Rourke waved the idea away. “No, we’ll wait on that. Give it another week or so, though God knows how I’m going to last.” He snatched his cell phone and checked his latest text message. Janice. Again. “I’ll be taking a forced vow of celibacy if this continues much longer.”
“Excuse me, sir?”
“Nothing. On second thought, take a poll of the women in the office who have teenage children. Be very discreet about it. See how they’d handle the situation. Whoever comes up with the winning solution will receive a ten-day trip to Hawaii—children not included.”

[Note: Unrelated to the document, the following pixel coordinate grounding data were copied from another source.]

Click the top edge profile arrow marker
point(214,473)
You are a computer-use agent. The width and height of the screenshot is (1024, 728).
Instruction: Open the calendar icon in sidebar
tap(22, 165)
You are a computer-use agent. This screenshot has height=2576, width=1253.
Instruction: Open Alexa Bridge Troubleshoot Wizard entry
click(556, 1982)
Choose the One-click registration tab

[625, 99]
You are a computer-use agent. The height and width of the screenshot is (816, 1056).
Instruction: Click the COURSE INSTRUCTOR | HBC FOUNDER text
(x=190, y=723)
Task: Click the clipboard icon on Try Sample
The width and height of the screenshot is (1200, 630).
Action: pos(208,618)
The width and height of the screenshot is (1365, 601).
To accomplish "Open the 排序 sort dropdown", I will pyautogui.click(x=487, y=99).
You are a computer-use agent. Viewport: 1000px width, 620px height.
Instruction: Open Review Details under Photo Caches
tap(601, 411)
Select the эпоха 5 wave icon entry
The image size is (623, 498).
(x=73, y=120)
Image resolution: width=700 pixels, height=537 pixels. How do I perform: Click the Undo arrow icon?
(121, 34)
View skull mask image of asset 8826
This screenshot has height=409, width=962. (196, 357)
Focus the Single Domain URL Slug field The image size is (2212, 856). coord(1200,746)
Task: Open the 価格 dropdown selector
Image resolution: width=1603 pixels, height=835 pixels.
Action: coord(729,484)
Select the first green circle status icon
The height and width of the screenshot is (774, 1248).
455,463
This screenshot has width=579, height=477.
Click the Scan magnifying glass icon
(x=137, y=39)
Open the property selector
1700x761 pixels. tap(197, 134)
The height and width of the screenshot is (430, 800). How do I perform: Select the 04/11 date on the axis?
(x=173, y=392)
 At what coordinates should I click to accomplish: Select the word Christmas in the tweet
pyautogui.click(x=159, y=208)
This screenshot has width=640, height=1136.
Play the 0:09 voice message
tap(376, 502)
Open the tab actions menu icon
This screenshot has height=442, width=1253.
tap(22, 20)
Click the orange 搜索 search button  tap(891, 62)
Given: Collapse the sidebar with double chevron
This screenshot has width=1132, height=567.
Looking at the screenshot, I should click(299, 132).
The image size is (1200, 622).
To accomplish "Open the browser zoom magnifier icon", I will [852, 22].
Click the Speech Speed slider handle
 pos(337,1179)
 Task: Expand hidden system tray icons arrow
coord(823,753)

Rourke spent the rest of his morning fielding requests for interviews with Forbes and Money magazines. The completion of his latest project brought both financial and entertainment icons swirling around him, anxious for a photo op and a cover story. People, GQ, Newsweek. The headlines read “Mr. Renovator of the Millennium.” It was all so overdone, but if an occasional, well-placed smile and a penguin suit permitted him to forge his legacy, he’d tolerate the absurdities. His aunt said he had a face the public liked to look at, so he’d let them look if it helped the company. After all, it was all he had.
“Mr. Flannigan,” Maxine buzzed him, “it’s Mr. Gregory, sir. He says it’s urgent.”
“Send him in. And Maxine, check on my niece. She hasn’t called in two hours and I want to make sure she hasn’t blown up the house.”
“Very good, sir.”
Miles Gregory entered Rourke’s office carrying a black portfolio and looking every bit the head legal counsel of RF Renovations, Ltd.—mid-fifties, trim, polished, and one of the few people Rourke didn’t second-guess.
“We have a bit of a problem.” Miles adjusted his bow tie and stroked his chin. The man had a habit of throwing out his concerns and if the issue were noteworthy, he offered a second, more forceful delivery.
Rourke waited to determine the level of concern.
“A potentially big problem.”
Aha, it was indeed an issue.
“Rather huge, actually.”
Three exponents. This was a problem. “What’s the matter, Miles?”
His lawyer cleared his throat and eased open the portfolio. “It’s regarding the property in New York. There’s been an accident.”
“An accident? How bad?” When Miles hesitated, Rourke’s concern escalated. “How bad, Miles?”
“The man died.”
“Died?” The word tumbled from Rourke’s mouth in an unintelligible heap. People on his job sites suffered back strains or an occasional fracture. They did not die. He demanded safety precautions and instructions far past OSHA requirements, so much so that Miles dubbed him “man of a million precautions.”
“Rourke?”
Dead. “What happened?”
Miles slid the portfolio across the desk. “He was a demolition subcontractor. Fell fifty feet onto concrete.”
“Did his fall harness malfunction?” Rourke imagined the harness strap breaking and the unknown man’s horror in the millisecond before he hit concrete.
Miles shook his head. “Not that the inspectors can tell.”
“Christ.” Rourke grabbed the portfolio and scanned the report. When he noticed the date of the incident, he cursed again. “Why am I just hearing about this if it happened almost five months ago?”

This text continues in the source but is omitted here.